If the three conditions apply, then the independent contractor will be deemed to be a worker of the principal for that period. The new test may mean that your organisation has to ask more questions at the time that contractors are engaged.

An exemption applies where WorkSafe determines that, in providing services to the principal, the contractor is carrying on an “independent trade or business”. WorkSafe will consider a range of factors.

Taxable Payments Reporting

On 1 July 2012, Australian Tax Office (ATO) new reporting requirements commenced which impose reporting obligations on businesses in the building and construction industry that make payments to contractors for services. The new reporting system is similar to the Prescribed Payment System and obliges businesses in the industry to report payments by 21 July each financial year. The first report under the new system is due on 21 July 2013.

A Taxable Payments Annual Report needs to include the name, address and ABN of the contractor, as well as the gross amount paid to the contractor in that financial year, including GST. The information collected will then be used by the ATO for data matching purposes to ensure that contractors are paying the appropriate amount of tax.

Superannuation Guarantee Contributions (SGC)

Organisations have long been aware of the distinction between employees and contractors applied by the ATO in Superannuation Guarantee Ruling 2005/1. According to the Ruling, where an individual performs work for another party through an entity such as a company or trust, there is no employer-employee relationship between the individual and the other party for the purposes of SGC. This means that the principal is not liable for the SGC of any employees of the corporate independent contractor.

A 2011 case1 appeared to cut across existing authorities on the issue of whether principals are liable for SGC, in particular, in instances where contractors are incorporated. The case considered whether, in a particular instance, individuals classed as independent contractors were employees of the principal for SGC purposes and decided, although some of these contractors operated as incorporated entities, the individuals carrying out the work were nevertheless common law employees of the principal, which consequently had SGC obligations in respect of the individuals.

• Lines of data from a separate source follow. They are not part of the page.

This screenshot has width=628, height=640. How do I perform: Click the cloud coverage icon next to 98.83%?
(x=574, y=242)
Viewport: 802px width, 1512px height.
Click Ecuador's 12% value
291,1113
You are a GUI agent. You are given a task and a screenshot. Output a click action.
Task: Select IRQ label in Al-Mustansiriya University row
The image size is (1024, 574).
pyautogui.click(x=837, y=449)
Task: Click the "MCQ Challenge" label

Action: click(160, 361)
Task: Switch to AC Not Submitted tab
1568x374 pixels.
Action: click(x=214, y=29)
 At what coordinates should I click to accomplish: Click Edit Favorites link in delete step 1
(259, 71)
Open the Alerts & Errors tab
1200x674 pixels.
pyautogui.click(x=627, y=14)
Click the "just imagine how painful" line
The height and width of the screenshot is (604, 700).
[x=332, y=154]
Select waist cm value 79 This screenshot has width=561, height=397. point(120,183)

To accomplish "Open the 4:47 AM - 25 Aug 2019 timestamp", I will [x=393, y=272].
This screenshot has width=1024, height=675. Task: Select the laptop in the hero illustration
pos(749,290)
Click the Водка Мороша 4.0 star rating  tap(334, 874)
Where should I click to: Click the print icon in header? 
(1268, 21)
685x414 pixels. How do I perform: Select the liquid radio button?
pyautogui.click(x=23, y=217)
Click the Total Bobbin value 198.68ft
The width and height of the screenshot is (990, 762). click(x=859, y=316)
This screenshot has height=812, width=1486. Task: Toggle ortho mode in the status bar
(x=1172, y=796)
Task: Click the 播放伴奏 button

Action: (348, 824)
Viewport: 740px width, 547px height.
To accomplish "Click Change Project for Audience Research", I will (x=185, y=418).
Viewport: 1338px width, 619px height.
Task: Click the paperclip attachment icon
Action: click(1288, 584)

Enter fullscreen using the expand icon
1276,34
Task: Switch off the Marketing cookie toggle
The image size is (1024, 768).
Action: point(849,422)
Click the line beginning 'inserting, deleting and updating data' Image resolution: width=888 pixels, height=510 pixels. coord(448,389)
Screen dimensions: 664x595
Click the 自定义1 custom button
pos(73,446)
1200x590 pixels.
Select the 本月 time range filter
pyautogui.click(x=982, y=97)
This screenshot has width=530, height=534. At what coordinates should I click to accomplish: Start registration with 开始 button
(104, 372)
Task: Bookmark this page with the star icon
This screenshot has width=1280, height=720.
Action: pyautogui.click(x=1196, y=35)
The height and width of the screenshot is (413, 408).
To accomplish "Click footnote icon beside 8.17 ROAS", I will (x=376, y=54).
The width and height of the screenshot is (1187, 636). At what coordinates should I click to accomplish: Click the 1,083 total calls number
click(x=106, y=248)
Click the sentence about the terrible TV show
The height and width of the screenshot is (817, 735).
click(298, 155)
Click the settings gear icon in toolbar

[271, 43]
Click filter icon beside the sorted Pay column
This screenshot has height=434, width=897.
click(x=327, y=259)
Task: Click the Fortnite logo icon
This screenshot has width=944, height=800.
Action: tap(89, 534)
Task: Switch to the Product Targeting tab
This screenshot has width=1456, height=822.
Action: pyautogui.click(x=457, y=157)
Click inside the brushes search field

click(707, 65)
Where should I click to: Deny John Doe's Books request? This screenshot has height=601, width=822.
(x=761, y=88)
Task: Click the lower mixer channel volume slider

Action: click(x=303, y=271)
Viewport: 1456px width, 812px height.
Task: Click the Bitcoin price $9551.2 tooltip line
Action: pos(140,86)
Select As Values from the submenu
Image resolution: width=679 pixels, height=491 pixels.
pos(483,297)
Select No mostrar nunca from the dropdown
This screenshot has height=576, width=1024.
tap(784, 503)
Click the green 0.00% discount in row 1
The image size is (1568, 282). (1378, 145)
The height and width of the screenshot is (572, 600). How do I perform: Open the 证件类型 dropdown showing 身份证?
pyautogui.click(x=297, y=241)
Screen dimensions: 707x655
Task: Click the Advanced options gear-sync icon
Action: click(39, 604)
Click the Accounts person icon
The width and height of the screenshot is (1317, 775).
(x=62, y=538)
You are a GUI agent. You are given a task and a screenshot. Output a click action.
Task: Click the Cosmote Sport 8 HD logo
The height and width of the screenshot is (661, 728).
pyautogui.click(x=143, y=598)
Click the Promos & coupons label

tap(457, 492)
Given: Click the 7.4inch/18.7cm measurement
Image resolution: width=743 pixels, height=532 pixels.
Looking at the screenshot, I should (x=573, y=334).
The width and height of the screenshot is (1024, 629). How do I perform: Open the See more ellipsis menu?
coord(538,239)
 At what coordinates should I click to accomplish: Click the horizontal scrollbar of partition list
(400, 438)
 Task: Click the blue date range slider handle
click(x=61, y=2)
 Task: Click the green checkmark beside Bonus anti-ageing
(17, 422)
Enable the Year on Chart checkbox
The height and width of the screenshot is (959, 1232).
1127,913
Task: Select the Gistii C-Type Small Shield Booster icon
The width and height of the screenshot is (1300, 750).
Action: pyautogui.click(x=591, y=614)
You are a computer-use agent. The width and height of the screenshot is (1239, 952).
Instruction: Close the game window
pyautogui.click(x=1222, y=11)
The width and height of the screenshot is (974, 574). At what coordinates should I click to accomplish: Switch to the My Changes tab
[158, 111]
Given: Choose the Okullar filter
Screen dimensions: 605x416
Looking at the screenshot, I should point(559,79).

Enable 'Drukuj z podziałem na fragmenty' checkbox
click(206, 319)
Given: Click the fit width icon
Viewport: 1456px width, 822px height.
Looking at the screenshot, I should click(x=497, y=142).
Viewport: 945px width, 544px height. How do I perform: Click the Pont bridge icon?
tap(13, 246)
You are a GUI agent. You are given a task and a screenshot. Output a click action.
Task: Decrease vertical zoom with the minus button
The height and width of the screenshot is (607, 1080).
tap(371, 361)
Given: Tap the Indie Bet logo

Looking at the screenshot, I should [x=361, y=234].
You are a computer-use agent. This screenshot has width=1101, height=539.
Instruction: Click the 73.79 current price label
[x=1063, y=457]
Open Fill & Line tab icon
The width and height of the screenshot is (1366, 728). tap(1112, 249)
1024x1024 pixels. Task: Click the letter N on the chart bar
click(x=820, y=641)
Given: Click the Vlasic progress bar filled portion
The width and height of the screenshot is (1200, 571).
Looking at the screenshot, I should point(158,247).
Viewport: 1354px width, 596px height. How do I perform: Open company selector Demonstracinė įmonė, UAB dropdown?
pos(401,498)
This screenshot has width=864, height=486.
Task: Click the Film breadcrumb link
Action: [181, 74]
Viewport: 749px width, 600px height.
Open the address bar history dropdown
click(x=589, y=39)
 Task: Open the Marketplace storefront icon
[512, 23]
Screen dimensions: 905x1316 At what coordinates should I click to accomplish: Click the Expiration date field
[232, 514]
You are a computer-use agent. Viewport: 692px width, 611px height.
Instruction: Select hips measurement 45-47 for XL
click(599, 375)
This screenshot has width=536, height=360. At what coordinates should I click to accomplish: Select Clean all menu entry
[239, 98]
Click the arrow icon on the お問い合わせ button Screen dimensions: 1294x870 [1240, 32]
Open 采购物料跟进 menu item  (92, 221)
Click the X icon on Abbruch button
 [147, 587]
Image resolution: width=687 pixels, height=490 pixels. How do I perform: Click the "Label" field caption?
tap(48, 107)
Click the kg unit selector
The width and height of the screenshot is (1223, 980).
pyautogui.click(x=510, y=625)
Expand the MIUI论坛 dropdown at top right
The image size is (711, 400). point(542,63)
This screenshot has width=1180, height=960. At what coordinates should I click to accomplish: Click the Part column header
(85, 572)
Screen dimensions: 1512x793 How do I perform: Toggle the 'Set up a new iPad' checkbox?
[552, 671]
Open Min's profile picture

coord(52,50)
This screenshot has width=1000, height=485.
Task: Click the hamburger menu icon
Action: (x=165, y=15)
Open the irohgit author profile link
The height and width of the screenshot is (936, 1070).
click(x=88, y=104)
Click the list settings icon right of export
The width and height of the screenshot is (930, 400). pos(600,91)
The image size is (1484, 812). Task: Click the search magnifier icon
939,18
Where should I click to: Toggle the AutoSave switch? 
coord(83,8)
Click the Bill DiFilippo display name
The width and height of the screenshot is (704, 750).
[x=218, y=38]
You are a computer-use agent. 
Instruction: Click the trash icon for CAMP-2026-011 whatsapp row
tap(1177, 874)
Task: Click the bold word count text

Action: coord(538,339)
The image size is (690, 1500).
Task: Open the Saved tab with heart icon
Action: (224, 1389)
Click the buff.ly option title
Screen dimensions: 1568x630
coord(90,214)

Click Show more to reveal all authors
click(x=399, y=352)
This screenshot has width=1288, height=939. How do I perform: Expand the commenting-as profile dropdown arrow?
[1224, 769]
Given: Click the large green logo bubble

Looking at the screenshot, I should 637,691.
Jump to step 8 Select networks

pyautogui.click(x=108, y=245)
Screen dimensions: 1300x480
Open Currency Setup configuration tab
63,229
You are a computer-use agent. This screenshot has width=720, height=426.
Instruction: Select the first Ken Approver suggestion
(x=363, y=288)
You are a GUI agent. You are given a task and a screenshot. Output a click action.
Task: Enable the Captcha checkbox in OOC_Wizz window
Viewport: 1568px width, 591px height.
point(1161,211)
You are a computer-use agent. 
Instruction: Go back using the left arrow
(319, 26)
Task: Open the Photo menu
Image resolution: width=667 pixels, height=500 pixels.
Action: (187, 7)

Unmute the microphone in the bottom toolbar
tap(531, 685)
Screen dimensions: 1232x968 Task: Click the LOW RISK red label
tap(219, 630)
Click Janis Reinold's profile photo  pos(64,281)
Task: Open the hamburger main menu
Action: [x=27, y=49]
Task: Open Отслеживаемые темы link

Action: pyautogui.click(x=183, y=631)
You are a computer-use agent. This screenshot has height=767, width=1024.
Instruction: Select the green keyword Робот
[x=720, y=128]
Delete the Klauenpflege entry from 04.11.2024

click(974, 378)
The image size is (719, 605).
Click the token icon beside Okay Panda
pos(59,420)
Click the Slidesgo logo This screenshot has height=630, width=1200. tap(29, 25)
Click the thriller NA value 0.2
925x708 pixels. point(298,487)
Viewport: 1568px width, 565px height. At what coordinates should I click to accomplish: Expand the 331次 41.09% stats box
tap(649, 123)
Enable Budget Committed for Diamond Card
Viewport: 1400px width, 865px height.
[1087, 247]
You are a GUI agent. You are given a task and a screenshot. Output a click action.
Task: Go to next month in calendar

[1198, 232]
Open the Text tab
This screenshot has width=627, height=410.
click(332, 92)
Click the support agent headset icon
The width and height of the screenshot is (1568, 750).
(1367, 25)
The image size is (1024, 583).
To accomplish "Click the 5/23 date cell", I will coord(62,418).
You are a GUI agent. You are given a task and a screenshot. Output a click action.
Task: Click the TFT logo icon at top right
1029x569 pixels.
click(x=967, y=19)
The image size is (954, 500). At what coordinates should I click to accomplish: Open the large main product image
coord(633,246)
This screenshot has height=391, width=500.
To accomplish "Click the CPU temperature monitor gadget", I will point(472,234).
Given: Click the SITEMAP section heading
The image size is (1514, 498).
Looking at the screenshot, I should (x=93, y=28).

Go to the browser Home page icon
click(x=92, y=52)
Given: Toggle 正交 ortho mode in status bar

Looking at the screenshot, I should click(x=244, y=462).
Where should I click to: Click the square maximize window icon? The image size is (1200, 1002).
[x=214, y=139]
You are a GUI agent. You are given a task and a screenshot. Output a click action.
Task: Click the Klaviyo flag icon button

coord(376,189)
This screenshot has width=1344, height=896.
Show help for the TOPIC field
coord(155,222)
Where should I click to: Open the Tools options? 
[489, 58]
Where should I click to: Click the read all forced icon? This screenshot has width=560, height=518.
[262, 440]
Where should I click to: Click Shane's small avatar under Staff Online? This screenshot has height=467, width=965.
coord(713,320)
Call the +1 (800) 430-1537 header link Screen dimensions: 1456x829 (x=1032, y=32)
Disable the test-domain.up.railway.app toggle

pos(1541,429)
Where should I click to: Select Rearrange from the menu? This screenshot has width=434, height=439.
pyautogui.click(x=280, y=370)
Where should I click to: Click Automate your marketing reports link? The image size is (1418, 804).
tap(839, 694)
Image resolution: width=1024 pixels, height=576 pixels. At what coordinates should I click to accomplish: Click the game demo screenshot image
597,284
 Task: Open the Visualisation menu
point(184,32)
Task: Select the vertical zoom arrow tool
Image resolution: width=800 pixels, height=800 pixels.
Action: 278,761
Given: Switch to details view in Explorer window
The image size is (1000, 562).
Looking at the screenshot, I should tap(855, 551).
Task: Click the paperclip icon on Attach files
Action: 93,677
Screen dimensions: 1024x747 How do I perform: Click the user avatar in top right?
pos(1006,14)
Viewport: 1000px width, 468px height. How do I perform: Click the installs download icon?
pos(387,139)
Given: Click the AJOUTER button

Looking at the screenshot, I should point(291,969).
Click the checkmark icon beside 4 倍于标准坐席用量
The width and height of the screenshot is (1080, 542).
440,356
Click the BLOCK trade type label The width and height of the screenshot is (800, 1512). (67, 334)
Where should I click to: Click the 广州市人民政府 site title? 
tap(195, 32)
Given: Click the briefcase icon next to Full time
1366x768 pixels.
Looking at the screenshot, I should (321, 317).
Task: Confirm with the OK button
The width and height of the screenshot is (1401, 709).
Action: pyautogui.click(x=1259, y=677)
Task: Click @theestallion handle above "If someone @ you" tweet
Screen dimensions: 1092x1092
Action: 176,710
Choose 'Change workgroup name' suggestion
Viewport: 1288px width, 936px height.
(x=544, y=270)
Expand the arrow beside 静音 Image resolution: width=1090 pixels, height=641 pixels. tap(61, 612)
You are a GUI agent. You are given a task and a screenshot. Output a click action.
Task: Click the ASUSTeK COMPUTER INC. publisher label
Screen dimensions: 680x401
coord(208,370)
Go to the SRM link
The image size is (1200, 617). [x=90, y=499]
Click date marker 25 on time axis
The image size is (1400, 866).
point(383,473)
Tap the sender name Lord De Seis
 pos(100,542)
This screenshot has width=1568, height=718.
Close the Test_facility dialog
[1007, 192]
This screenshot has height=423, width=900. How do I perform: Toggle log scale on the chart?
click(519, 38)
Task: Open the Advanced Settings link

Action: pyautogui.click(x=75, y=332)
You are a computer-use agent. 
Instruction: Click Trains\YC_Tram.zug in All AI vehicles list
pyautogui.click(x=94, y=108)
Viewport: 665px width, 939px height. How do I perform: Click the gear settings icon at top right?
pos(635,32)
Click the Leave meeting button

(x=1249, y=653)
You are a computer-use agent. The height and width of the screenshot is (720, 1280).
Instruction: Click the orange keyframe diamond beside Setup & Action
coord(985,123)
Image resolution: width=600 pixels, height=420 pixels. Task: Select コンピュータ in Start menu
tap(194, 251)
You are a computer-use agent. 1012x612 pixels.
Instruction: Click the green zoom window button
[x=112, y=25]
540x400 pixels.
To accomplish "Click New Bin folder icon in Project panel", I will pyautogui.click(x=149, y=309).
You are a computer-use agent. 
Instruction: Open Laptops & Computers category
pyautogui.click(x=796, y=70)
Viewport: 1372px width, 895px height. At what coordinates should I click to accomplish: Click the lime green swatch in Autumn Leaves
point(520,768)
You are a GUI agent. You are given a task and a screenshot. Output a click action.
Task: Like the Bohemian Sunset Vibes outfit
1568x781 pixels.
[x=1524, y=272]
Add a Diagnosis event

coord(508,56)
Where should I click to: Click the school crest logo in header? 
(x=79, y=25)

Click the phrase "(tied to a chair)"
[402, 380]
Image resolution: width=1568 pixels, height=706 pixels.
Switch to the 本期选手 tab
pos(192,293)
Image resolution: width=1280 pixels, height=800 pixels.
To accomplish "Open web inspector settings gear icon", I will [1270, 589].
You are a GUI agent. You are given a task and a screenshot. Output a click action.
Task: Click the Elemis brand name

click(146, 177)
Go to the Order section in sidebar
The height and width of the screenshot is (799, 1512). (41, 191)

Unsurprisingly, the outcome confused many. Although the case stopped short of calling the arrangements "shams", it did determine that once the totality of the relationship was considered (including consideration of whether the contractor was incorporated), that the relationship was in fact one of employer and employee.

Since that case, an ATO Decision Impact Statement confirmed that the ATO approach to interpretation and enforcement of a principal's SGC obligations has not changed, and that SGR 2005/1 will still be applied by the ATO.

However, it is also clear that Courts are increasingly willing to look behind the corporate veil to determine whether an individual is a contractor or an employee, and incorporation is treated as just one factor of the relationship that can be outweighed by other factors more suggestive of an employment relationship.

What should you do?

If you have not reviewed your contracting arrangements lately, it may be a good time to conduct a thorough review of the totality of the arrangements between your organisation and any contractors.

This is especially important for businesses that have long-term contractors, where it is possible that arrangements have changed over time to become closer to an employment relationship.

In light of the renewed focus on building industry participants, compliance with industrial relations law, including by the FWBC, it is important that industry participants review arrangements that may be of concern and employ a best practice approach to compliance.

Lastly, even though the first Taxable Payments Annual Report is not due until 21 July 2013, the reporting obligations will relate to a period that has already commenced. You should therefore have systems in place now to ensure that all relevant payments are recorded and easily accessible next year.


1On Call Interpreters and Translators Agency Pty Ltd v Commissioner Taxation (No. 3) [2011] FCA 366

The content of this article is intended to provide a general guide to the subject matter. Specialist advice should be sought about your specific circumstances.